**DESCRIPTION OF THE TASK**
Extend the essay on the morning after a birthday, starting right after its final sentence.

**EXERCISE TEXT**
------------------------------

THE MORNING AFTER BIRTHDAY HANGOVER


By Akin Ojumu

In the piece I wrote yesterday about birthdays titled, “Blow the Candle and Make a Wish”, I described the origins of birthday celebrations. I also chronicled the debauchery, decadence, and death that characterized the only two birthday celebrations mentioned in the Bible. 
 
There’s another thing about birthday celebrations that I deliberately left out of that write-up. It is the feeling I usually get the morning after every birthday. You can call it the morning after effect of birthday celebrations. I omitted it from yesterday’s write-up as a sort of self-experiment, to see if I’ll still feel the same way this morning.

There’s a lot of similarities between birthday celebrations and binge drinking, and I’ll explain.

------------------------------

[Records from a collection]
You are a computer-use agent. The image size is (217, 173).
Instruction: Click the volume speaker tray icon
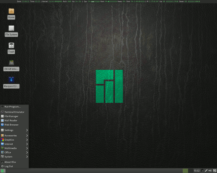[210, 171]
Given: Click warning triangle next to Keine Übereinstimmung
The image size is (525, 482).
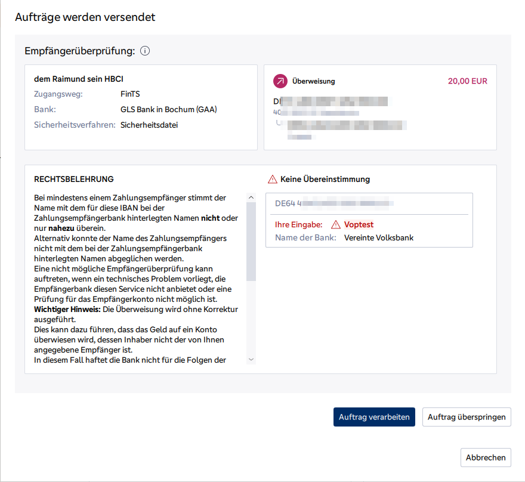Looking at the screenshot, I should tap(273, 179).
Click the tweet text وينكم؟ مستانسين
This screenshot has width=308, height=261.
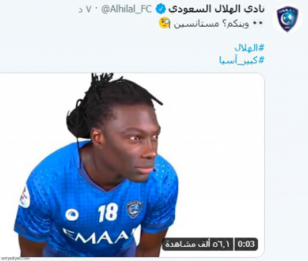(211, 24)
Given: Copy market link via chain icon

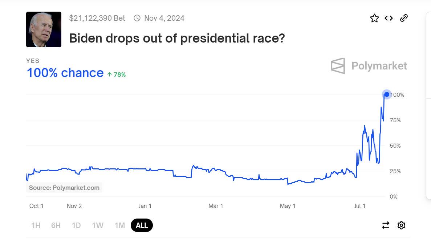Looking at the screenshot, I should [404, 18].
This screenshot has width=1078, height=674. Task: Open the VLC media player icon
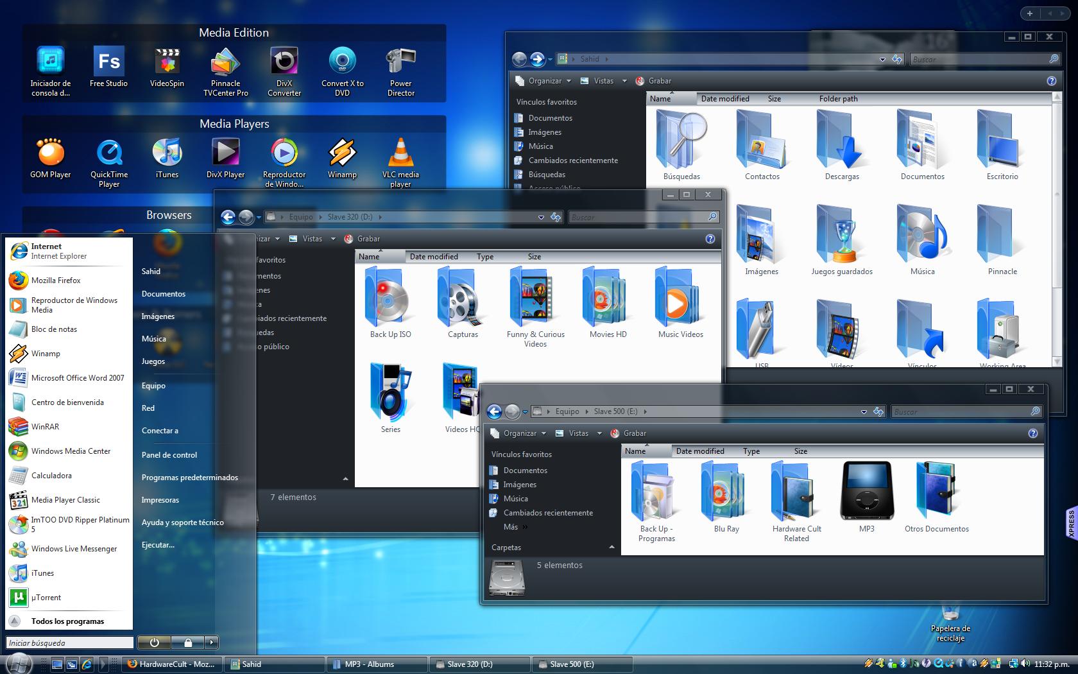pos(400,154)
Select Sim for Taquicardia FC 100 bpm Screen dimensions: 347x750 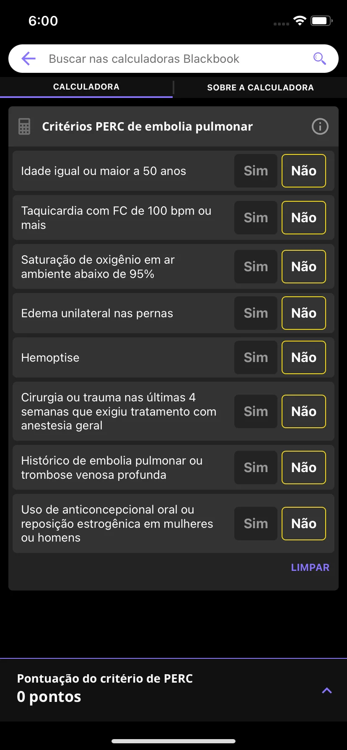click(x=256, y=218)
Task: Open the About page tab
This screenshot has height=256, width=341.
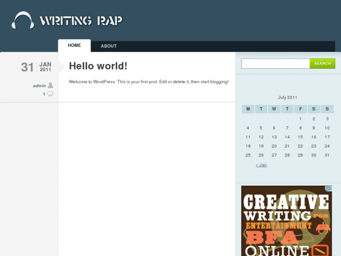Action: tap(108, 46)
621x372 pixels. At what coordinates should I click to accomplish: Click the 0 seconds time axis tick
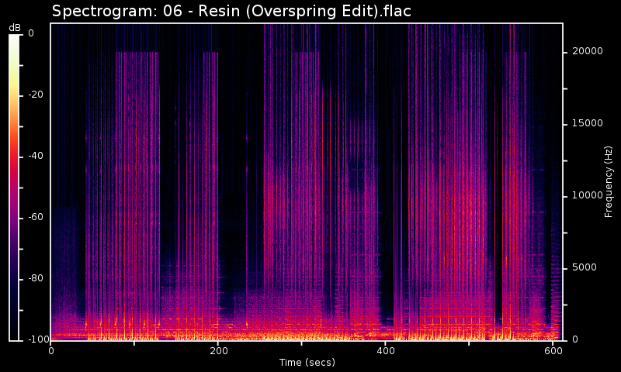[51, 350]
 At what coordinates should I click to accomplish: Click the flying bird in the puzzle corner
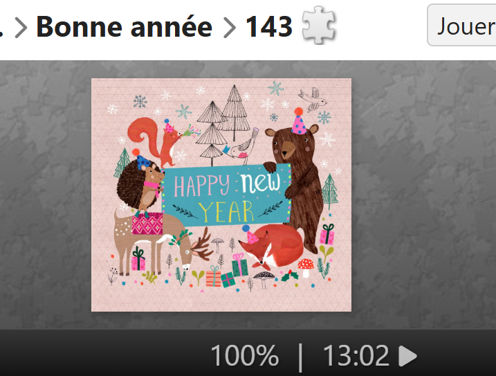[313, 100]
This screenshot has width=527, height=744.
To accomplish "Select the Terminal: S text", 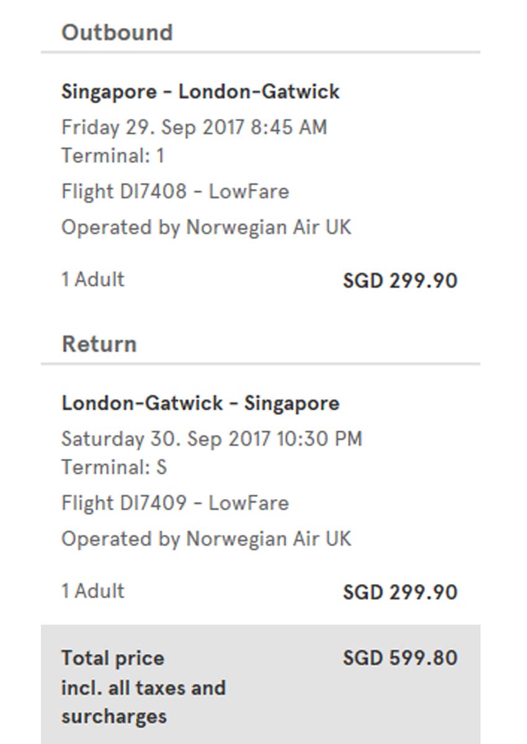I will [x=114, y=466].
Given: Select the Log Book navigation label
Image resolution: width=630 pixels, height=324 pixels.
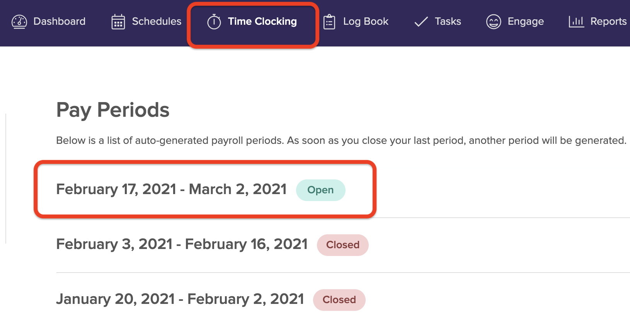Looking at the screenshot, I should click(x=366, y=22).
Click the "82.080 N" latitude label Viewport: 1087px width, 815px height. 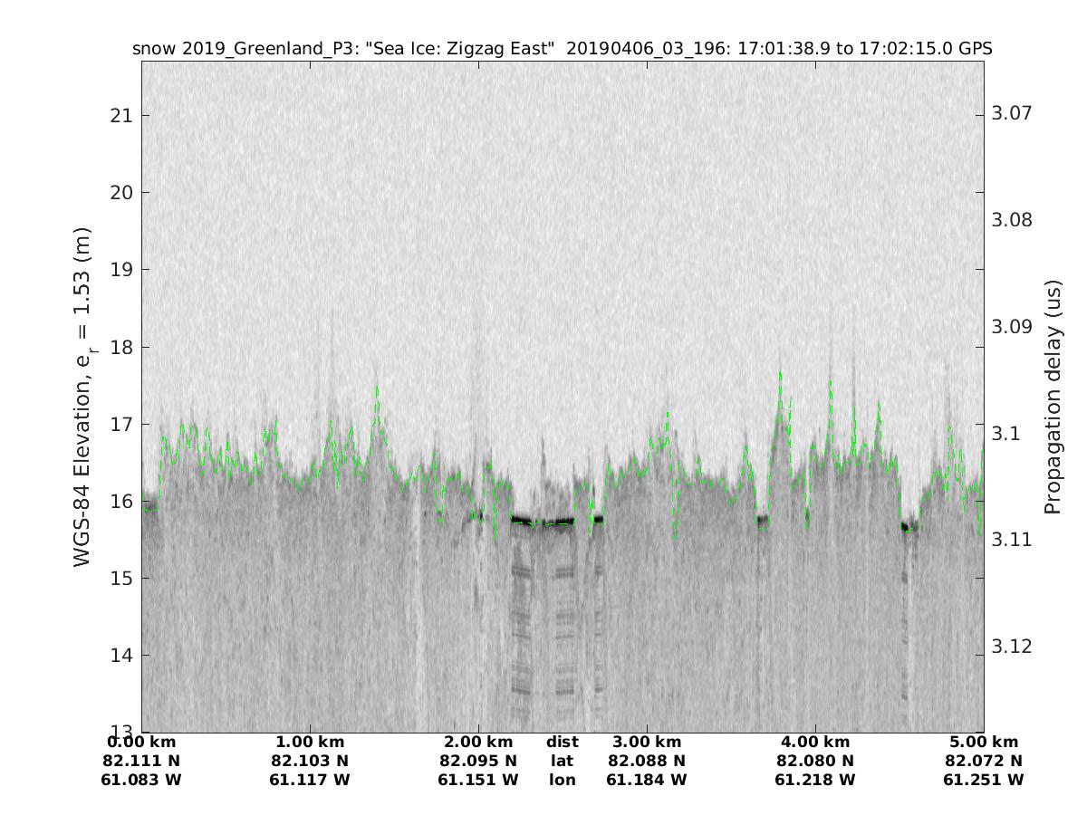(814, 761)
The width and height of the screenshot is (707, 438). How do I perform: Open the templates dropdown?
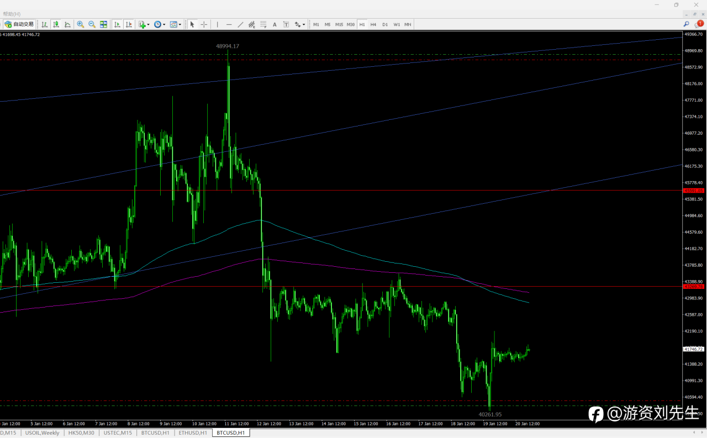(x=175, y=24)
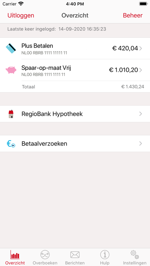Image resolution: width=150 pixels, height=266 pixels.
Task: Tap the Hulp info circle icon
Action: (x=105, y=255)
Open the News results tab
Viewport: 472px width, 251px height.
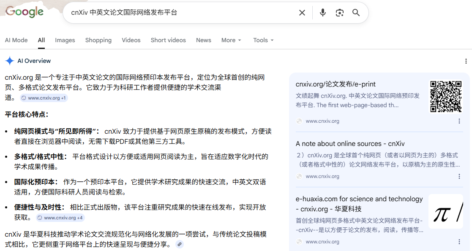(x=203, y=40)
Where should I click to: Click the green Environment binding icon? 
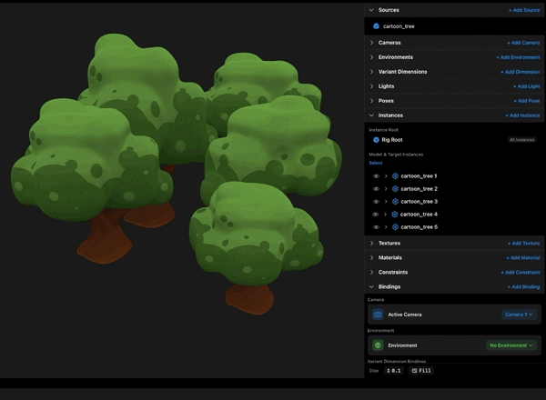point(378,345)
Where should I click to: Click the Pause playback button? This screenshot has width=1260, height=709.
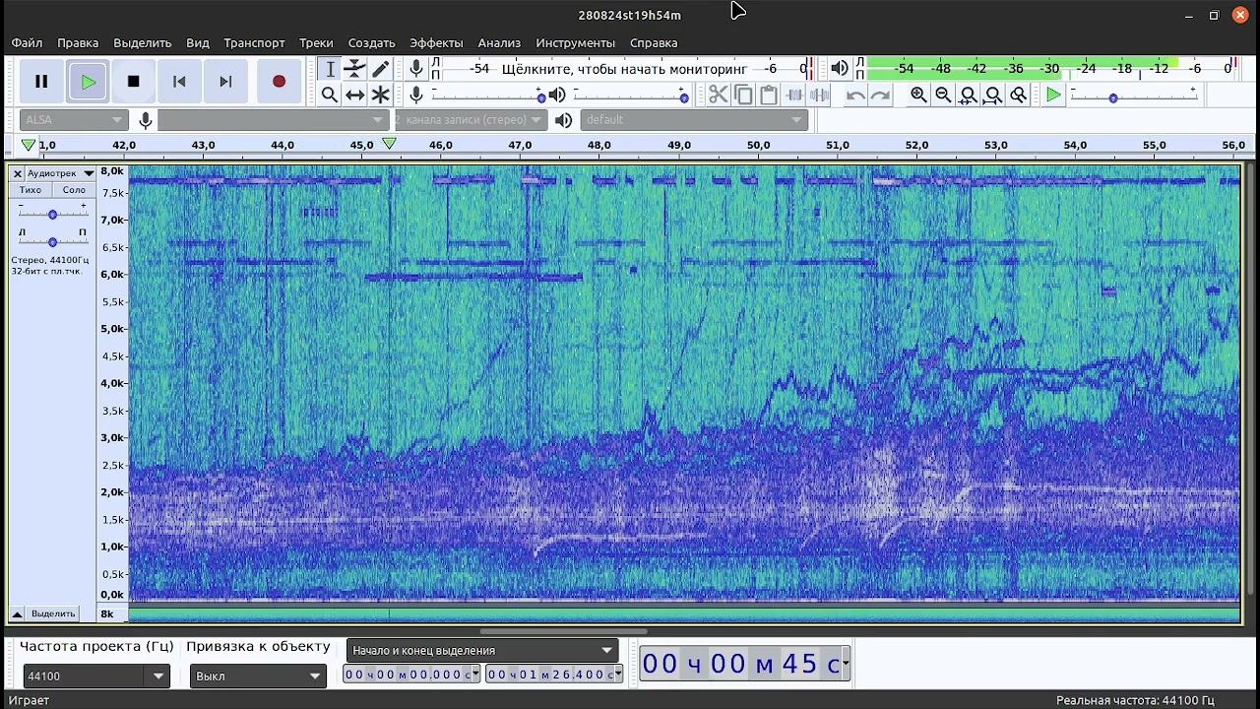41,82
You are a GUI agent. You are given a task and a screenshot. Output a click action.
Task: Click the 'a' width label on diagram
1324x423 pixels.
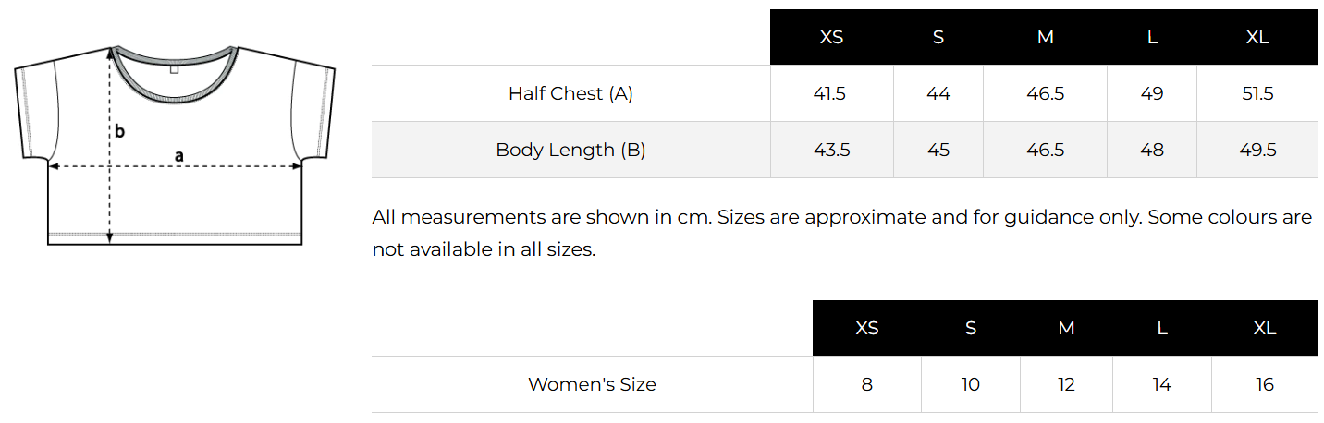[x=179, y=156]
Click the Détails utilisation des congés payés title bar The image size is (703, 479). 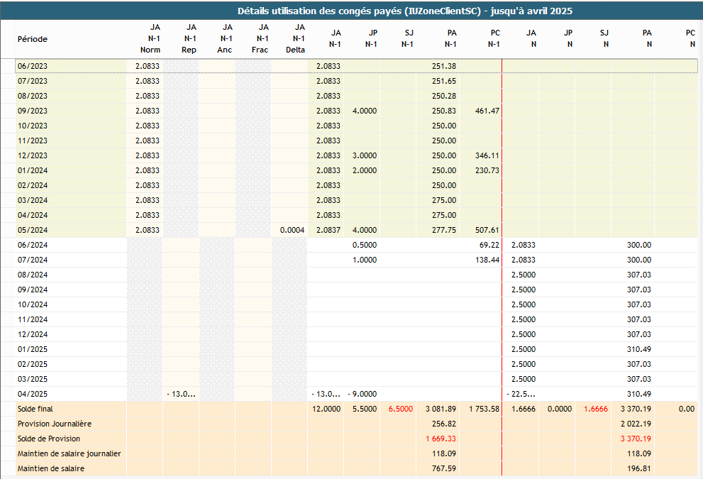[x=404, y=11]
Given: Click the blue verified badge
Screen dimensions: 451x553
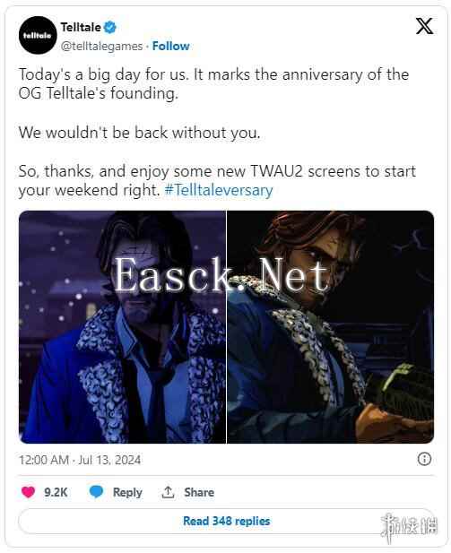Looking at the screenshot, I should tap(110, 27).
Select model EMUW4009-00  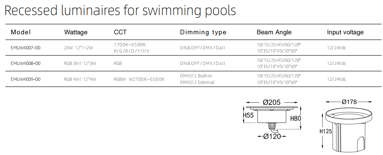click(25, 79)
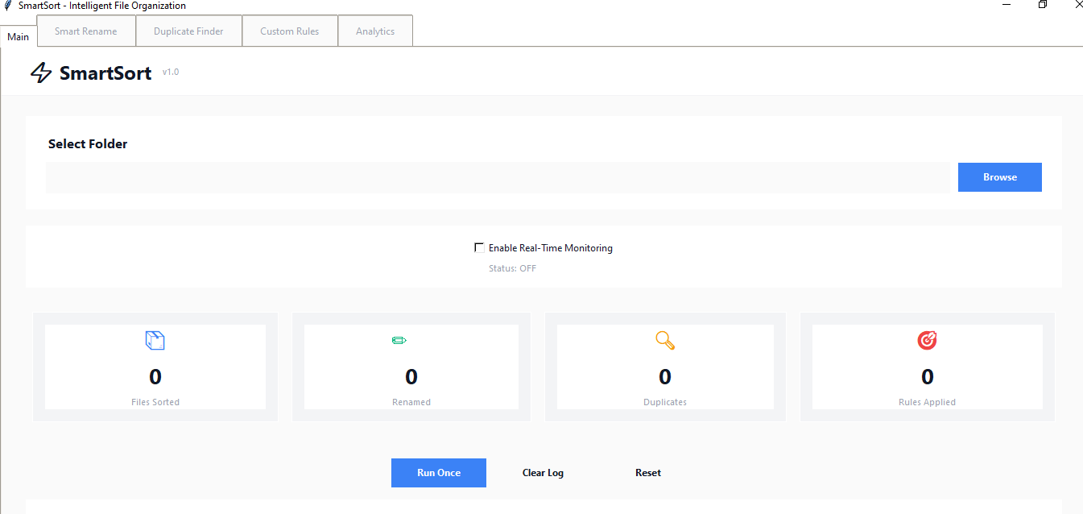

------------------------------

**RESPONSE**
You see, birthdays can be likened to a teetotaler who, totally out of character, decides to embark on an alcohol binge and he goes off and drinks himself to stupor. He wakes up the next morning with severe hangover. He is confused, his head feels like a ton of bricks, his stomach is churning like a grinder, he feels like throwing up and he is retching repeatedly. Drenched in cold sweat, his shirt sticks to his body like someone taking a shower fully dressed. Confused and not knowing where he is, he becomes agitated and irritable. As he stumbles around unable to stand up straight, he steps outside into the sun and his bloodshot eyes hurt as though they are on fire.

On your birthday, you have 1 million and one people reaching out to you with prayers and birthday wishes on social media. Your phone doesn't seem to stop ringing. Ping ping ping, another text message and another e-mail message has just popped on your screen. Friends and family drown you in a sea of glowing words. Other folks you don't even know – seeing what is happening and not wanting to be left out of the trending thing – join the bandwagon, they jump onto the social media viral birthday wishes train with likes and emoji hearts.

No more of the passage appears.